Carlton School’s Year 1, 2 and 3 teacher Shauna Wood has been placed in charge of the school’s new program. Miss Wood said the technology provides new learning for both students and teachers.
“I think it is great because it integrates so many curriculum areas that we have to do in a busy classroom,” she said.
“You have got your maths, science, you can do literacy, then you have also got your digital technology and design technology, and art as well.”
Six Carlton School students, as well as representatives from the other involved Port Augusta schools, attended a Presentation Day at Stirling North Primary School to explore the several uses for the new technology.
The 3D printing has been used to make prosthetic parts such as hearts and lungs, while Stirling North students created a model ship.
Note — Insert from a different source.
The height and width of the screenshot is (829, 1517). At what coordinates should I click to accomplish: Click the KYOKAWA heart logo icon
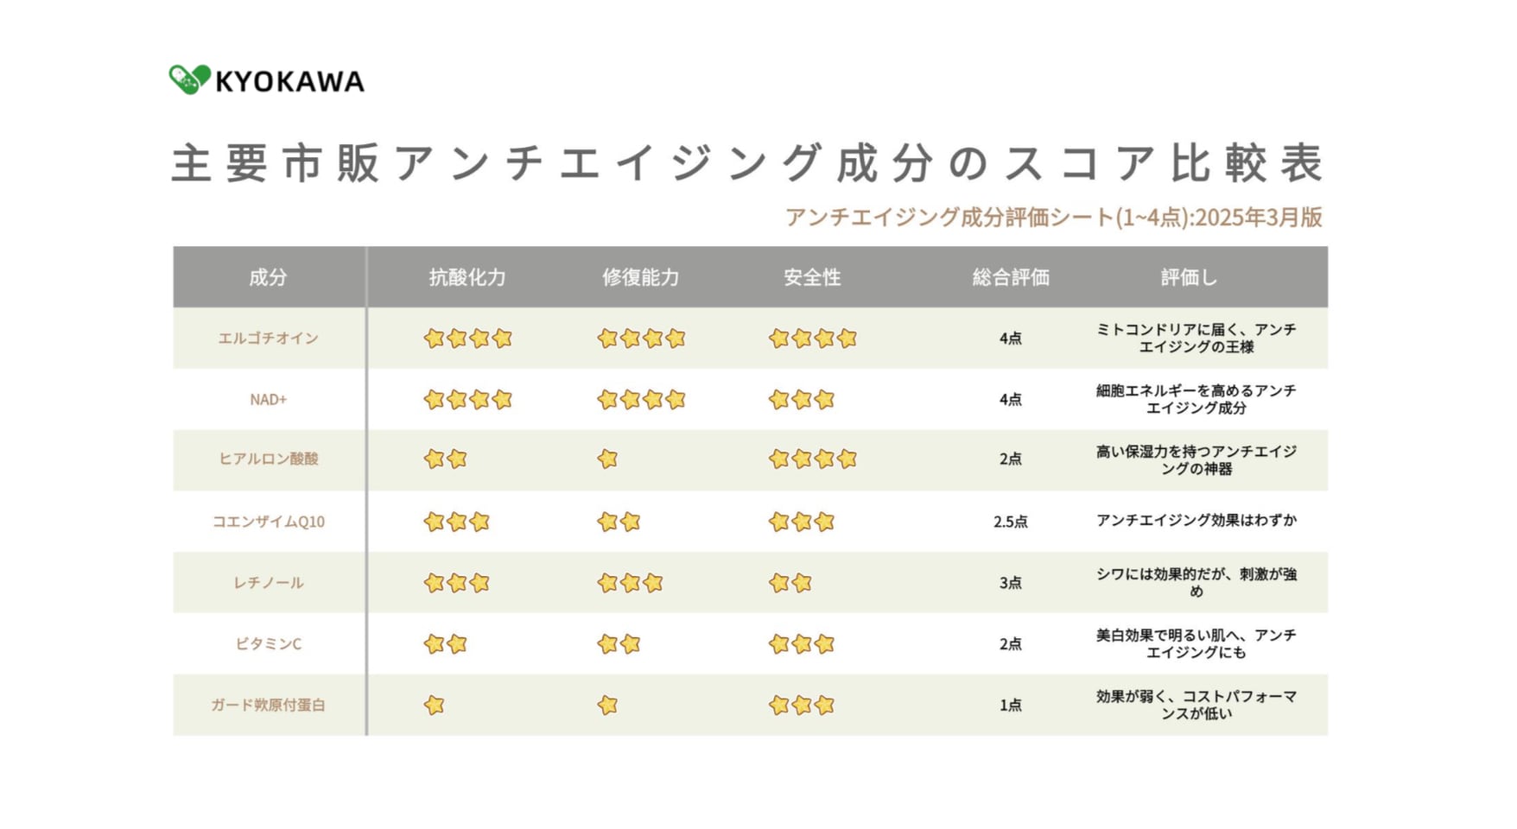pyautogui.click(x=189, y=79)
Miss Wood said the students were really excited by the prospects of the technology.
“We are in an ever-changing world and we all have to keep up and technology is just improving leaps and bounds,” she said.
Makers Empire, a global educational technology firm based in Adelaide, launched the world-first 3D printing learning program.
The program – Makers Empire 3D for Schools — helps schools introduce 3D printing to the classroom with lesson plans, a teacher’s dashboard, professional development and analytics.
Education and Child Development Minister Susan Close underlined the need to provide students with emerging technologies from an early age, with the government investing $250 million in STEM infrastructure.
“We live in such a competitive world and any type of technological advantage could mean the difference between getting a job or having a career,” she said.
“The state government is doing everything it can to drive home the importance of how critical STEM is and this is another unique and exciting example of how the curriculum is changing.”